Current location - Recipe Complete Network - Complete vegetarian recipes - Which is better for middle-aged and elderly people?
Which is better for middle-aged and elderly people?
Middle-aged and elderly patients choose calcium carbonate to prevent and treat osteoporosis. The proportion of elemental calcium in calcium carbonate is relatively high, accounting for 40%. Appropriate calcium carbonate supplementation in this way can meet the needs of middle-aged and elderly people for calcium. Calcium carbonate needs gastric acid dissociation, so it is recommended to eat calcium carbonate immediately with or after meals. There is a lot of stomach acid after meals, which helps food digestion. At the same time, it can help calcium carbonate to dissociate and absorb better, and at the same time, it can also reduce the stimulation to gastrointestinal tract.

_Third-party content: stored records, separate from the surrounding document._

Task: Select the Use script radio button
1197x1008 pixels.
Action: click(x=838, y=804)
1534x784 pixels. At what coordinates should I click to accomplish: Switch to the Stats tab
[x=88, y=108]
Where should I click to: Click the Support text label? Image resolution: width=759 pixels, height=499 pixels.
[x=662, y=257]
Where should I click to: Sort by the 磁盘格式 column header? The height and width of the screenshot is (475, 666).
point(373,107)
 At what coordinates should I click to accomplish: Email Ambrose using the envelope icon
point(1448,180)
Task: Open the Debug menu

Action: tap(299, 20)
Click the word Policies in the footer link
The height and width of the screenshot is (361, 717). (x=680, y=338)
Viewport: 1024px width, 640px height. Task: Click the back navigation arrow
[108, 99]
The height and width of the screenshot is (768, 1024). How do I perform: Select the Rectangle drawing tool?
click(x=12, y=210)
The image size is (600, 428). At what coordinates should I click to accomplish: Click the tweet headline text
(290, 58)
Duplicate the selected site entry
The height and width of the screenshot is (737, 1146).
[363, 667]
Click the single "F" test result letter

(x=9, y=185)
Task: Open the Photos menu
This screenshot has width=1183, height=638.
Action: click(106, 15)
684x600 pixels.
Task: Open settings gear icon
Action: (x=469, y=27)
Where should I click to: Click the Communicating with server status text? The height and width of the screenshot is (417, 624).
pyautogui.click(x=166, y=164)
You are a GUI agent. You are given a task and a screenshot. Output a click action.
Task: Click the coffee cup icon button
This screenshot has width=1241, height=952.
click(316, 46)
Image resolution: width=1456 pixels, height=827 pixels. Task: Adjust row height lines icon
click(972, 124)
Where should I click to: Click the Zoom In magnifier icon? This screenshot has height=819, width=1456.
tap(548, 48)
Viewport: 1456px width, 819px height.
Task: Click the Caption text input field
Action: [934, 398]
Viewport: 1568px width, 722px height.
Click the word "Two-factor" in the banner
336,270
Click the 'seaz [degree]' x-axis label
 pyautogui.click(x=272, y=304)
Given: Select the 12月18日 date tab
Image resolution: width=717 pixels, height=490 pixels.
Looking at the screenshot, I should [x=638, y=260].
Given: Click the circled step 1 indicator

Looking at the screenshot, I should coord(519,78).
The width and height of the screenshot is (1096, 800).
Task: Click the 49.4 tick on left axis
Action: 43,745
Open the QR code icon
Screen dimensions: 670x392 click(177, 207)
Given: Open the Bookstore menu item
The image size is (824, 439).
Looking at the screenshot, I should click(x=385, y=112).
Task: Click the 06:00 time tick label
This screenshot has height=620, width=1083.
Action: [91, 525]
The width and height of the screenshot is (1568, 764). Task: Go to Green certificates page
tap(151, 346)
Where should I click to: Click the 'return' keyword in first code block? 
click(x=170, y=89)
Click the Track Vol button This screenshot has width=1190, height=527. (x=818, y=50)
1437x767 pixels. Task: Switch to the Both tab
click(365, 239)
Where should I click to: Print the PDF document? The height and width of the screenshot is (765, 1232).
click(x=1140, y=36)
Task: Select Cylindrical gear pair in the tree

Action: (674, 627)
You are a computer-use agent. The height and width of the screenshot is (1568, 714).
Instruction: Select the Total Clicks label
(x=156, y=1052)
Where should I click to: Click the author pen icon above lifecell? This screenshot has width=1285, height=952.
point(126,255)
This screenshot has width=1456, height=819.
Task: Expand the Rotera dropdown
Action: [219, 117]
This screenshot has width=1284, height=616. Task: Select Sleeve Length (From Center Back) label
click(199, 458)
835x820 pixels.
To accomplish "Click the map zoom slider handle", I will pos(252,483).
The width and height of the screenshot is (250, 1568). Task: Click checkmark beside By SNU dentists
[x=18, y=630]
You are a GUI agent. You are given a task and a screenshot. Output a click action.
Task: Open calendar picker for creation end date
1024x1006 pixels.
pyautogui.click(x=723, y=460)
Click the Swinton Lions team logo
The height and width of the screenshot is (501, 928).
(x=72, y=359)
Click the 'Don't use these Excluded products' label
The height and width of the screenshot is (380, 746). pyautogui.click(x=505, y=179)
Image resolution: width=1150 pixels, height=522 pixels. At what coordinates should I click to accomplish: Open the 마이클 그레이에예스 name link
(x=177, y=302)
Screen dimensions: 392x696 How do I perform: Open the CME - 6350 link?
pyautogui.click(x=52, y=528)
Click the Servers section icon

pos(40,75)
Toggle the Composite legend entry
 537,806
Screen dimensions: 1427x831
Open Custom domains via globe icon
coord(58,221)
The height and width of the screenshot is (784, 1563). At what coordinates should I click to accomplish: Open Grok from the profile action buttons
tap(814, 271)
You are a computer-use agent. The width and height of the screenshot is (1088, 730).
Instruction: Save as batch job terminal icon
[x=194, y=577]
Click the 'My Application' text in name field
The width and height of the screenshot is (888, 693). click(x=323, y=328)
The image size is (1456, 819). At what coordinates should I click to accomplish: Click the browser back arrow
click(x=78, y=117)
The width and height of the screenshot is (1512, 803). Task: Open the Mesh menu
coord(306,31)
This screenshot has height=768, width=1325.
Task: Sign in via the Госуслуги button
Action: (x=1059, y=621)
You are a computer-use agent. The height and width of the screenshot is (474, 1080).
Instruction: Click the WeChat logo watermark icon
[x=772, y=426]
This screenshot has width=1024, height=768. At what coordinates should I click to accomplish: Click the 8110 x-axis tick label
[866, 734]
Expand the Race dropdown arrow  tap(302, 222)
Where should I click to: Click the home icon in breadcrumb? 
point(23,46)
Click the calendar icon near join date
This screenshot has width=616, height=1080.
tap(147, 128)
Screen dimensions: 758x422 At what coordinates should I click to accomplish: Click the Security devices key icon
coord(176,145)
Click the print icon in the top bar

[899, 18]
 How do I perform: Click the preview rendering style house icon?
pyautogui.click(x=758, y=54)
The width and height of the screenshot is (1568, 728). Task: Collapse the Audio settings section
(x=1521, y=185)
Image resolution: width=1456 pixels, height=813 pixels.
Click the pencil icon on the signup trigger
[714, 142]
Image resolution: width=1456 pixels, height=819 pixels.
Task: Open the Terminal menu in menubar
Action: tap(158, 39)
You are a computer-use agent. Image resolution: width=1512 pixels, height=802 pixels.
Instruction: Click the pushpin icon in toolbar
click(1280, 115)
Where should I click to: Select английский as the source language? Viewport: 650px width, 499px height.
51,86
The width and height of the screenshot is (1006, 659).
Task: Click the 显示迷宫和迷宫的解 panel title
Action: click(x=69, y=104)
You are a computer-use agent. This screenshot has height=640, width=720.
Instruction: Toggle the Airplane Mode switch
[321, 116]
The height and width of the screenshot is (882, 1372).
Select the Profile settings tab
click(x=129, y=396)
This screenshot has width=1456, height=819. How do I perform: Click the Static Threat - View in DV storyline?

If middle-aged and elderly people need calcium supplement, but they also have gastric acid deficiency, even if they use drugs to inhibit gastric acid to treat gastrointestinal diseases, and even middle-aged and elderly people with urinary calculi need calcium supplement, it is recommended to choose calcium citrate, also known as calcium citrate, which does not require free gastric acid and does not increase urinary calcium. Therefore, if middle-aged and elderly people have stomach acid deficiency and urinary calculi and need calcium supplementation, choose calcium citrate and take it before meals, which will not increase urinary calculi.

Because the absorption capacity of various calcium agents in gastrointestinal tract is limited, it is better not to eat them all at once, but to eat them in 2-3 times. At the same time, the absorption of calcium needs vitamin D. The best way to supplement vitamin D is not to eat certain foods, but to strengthen outdoor sun exposure. Ultraviolet rays in the sun can better synthesize vitamin D and help us absorb calcium better. Middle-aged and elderly people need not only calcium tablets, but also a diet rich in calcium, such as various dairy products, fresh vegetables, fruits, meat, eggs and milk, neither less nor more.